_Texto de la página_:

+++++

# Problemas con voltaje de tl072 en un mixer



## brunomozzi (Ago 14, 2009)

Hola foreros, cuento con una consola samik que posee un monitor, canal left, canal right y ocho canales de entrada de sonido. 
tanto el monitor como los demas canales funcionan con 072d, (no se si es el mismo que el tl072) los cuales en los pines 8 y 4 reciven 40 vlts :S. Tengo problemas con dichos canales ya que lo que no se es que si dichos integrados podrian soportar 40vltc como voltaje en el pin VCC, la funete entrega un voltaje de 40 volts al circuito y a los pines de alimentacion le llegan los 40 vlts derecho.. si sabrian ayudar subo el esquema. GRACIAS!


----------



## Cacho (Ago 15, 2009)

Hola Bruno, bienvenido al foro.



			
				brunomozzi dijo:
			
		

> ...funcionan con 072d, (no se si es el mismo que el tl072)...


Sí, son lo mismo.




			
				brunomozzi dijo:
			
		

> ... los cuales en los pines 8 y 4 reciven 40 vlts...


¿Entre la pata 8 y la 4 tenés 40V o tenés +40V en la 8 y -40V en la 4?
En tu post falta algo importantísimo: ¿Cuál es la falla? ¿Cómo se evidencia?

Quizá lleguen a trabajar con +-20V los 072 de algún tipo en particular, pero no es lo usual. En general soportan hasta +-18V y se usan con +-15V. Revisá la fuente a ver si no está haciendo desastres.

Saludos

PS: Moví tu tema a Reparaciones. No pertenece a Elementos de Salida.


----------



## brunomozzi (Ago 16, 2009)

Hola cacho, muchísimas gracias por tu inertes, yo testeo entre la pata 8 y la 4 del 072 y tengo 40 volts, ahí adjunte el esquema del mixer, la fuente en el esquema se encuentra ubicada en la parte inferior a la izquierda, el voltaje de salida de la misma es de 32 volts aproximadamente, es una fuente partida, primero que nada, no se cuanto voltaje debería llegarle a los 072D y que significa las palabras "power g " y "signal g" en el cableado del mixer, ahí figuran. O sea, debido a las caida de tension que generan las resistencias en cada canal, que cantidad de voltaje deberia ingresar a la pata 8 y 4 de cada integrado 072d¿? sabiendo qeu   la fuente entrega un voltaje de 32 volts?. Espero su pronta respuesta, desde ya muchisimas gracias!.. Un abrazo a todas estas buenas personas que comparten este bendito foro!. Hasta luego


----------



## narcisolara_21 (Ago 16, 2009)

+++++

_Información mostrada_:
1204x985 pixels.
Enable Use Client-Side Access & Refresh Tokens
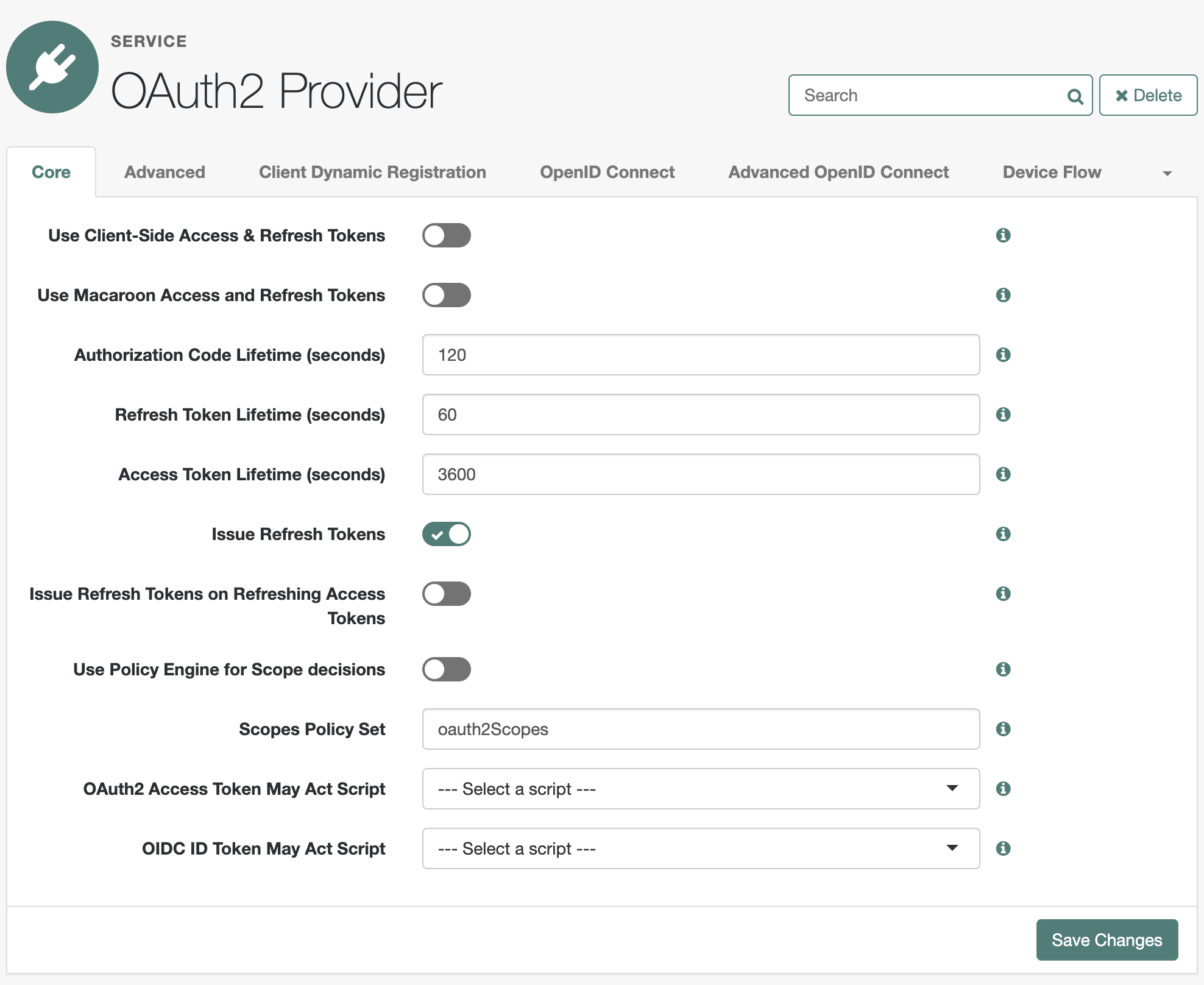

+++++

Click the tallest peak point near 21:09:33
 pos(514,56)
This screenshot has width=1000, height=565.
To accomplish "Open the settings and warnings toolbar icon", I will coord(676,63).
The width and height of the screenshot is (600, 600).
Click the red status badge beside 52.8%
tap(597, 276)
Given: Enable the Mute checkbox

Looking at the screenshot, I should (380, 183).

+++++

_Tus tareas_:
**A)** Indica si cada afirmación coincide con el texto de la página: (i) Cacho dice que el 072D y el TL072 son lo mismo; (ii) según Cacho, los 072 se usan en general con +-18V; (iii) Cacho movió el tema a Elementos de Salida. Responde sí o no y cita las palabras del texto que lo deciden.
**B)** Contesta estas preguntas con datos del texto de la página:
(i) ¿Cuántos canales de entrada de sonido tiene la consola samik?
(ii) ¿En qué parte del esquema se encuentra la fuente, según brunomozzi?
(iii) ¿Qué dos palabras del cableado del mixer no sabe qué significan?
**C)** Transcribe del texto de la página, sin cambiar nada, el fragmento que se abre con las palabras que contienen "En tu post falta" y se cierra con "Elementos de Salida.".

_Resultados del ejercicio_:
**A)**
(i) Sí: "Sí, son lo mismo."
(ii) No: "En general soportan hasta +-18V y se usan con +-15V."
(iii) No: "Moví tu tema a Reparaciones. No pertenece a Elementos de Salida."

**B)**
(i) Ocho.
(ii) En la parte inferior a la izquierda.
(iii) "power g" y "signal g".

**C)**
En tu post falta algo importantísimo: ¿Cuál es la falla? ¿Cómo se evidencia?

Quizá lleguen a trabajar con +-20V los 072 de algún tipo en particular, pero no es lo usual. En general soportan hasta +-18V y se usan con +-15V. Revisá la fuente a ver si no está haciendo desastres.

Saludos

PS: Moví tu tema a Reparaciones. No pertenece a Elementos de Salida.